Date of Defense
29-4-2026 10:00 AM
Location
Microsoft Teams
Document Type
Dissertation Defense
Degree Name
Doctor of Philosophy in Electrical Engineering
College
COE
Department
Electrical and Communication Engineering
First Advisor
Prof. Hussain Shareef
Keywords
Deep reinforcement learning, Energy management systems, Uncertainty handling, Two-stage stochastic optimization, Robust Optimization, Risk management, Microgrids
Abstract
Microgrid technology is essential in facilitating the transition to smart energy grids in developed countries and mitigating energy poverty in developing countries, particularly in areas where grid extensions are not feasible.

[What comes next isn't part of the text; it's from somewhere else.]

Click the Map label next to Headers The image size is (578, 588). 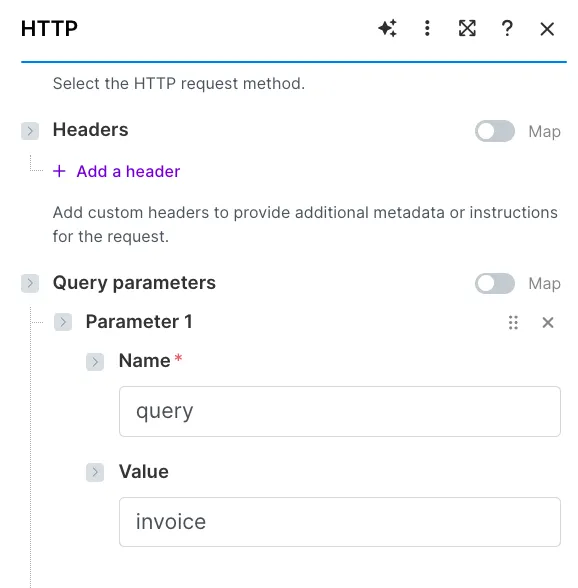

Recently, the concept of networked microgrids (NMGs) has garnered tremendous attention due to the plausibility of interactions among interconnected microgrids leading to power networks that are more resilient, reliable, and stable. However, because each microgrid has diverse distributed generation resources (renewables and controllable generators) and each microgrid operator (MO) has different objectives, coordinated energy management is required to satisfy local and system-wide goals under conditions with significant uncertainty. Existing mathematical formulations for energy management among NMGs are often intractable; when tractable, they tend to be non-scalable in large and dynamic environments due to uncertainties in load demand, electricity prices, solar irradiance, and wind speed.
This study focuses on grid-tied NMGs with multiple electricity retailers (ERs) and multiple microgrids (MGs). The problem is first formulated as a bi-level Stackelberg game in which the upper level maximizes ER profits and the network’s available transfer capacity (ATC), while simultaneously minimizing the carbon emissions pertaining to power purchases from the main grid. The lower level on the other hand minimized the operating costs of the MGs. In making the bi-level formulation tractable, the lower-level problem was replaced by its Karush–Kuhn–Tucker (KKT) conditions and eventually appended to the upperlevel formulation consequently yielding a tractable single-level mathematical program with equilibrium constraints (MPEC). In solving the resulting NMG energy management problem, a lean multi-agent deep reinforcement learning (L-MADRL)/deep reinforcement learning in the loop (DRL-ITL) framework was developed. The framework combines a multi-agent deep reinforcement learning algorithm with the single-level MPEC obtained after the KKT-based reformulation and adopts a modular architecture in which constraint handling is delegated to this derived analytically tractable optimization layer. This ensures that every action proposed by the DRL agents is feasible with respect to network and market constraints, allowing the agents to focus on learning optimal policies over stochastic variables such as solar irradiance, wind speed, and load demand. As a result, training is more stable and computationally efficient because the agents do not need to navigate complex feasibility regions since technical constraints such as power flow limits, generator capacities, and market rules are embedded in the MPEC. The DRL agents are thus free from constraint enforcement, consequently enhancing the reliability and accuracy of the policy from the agents.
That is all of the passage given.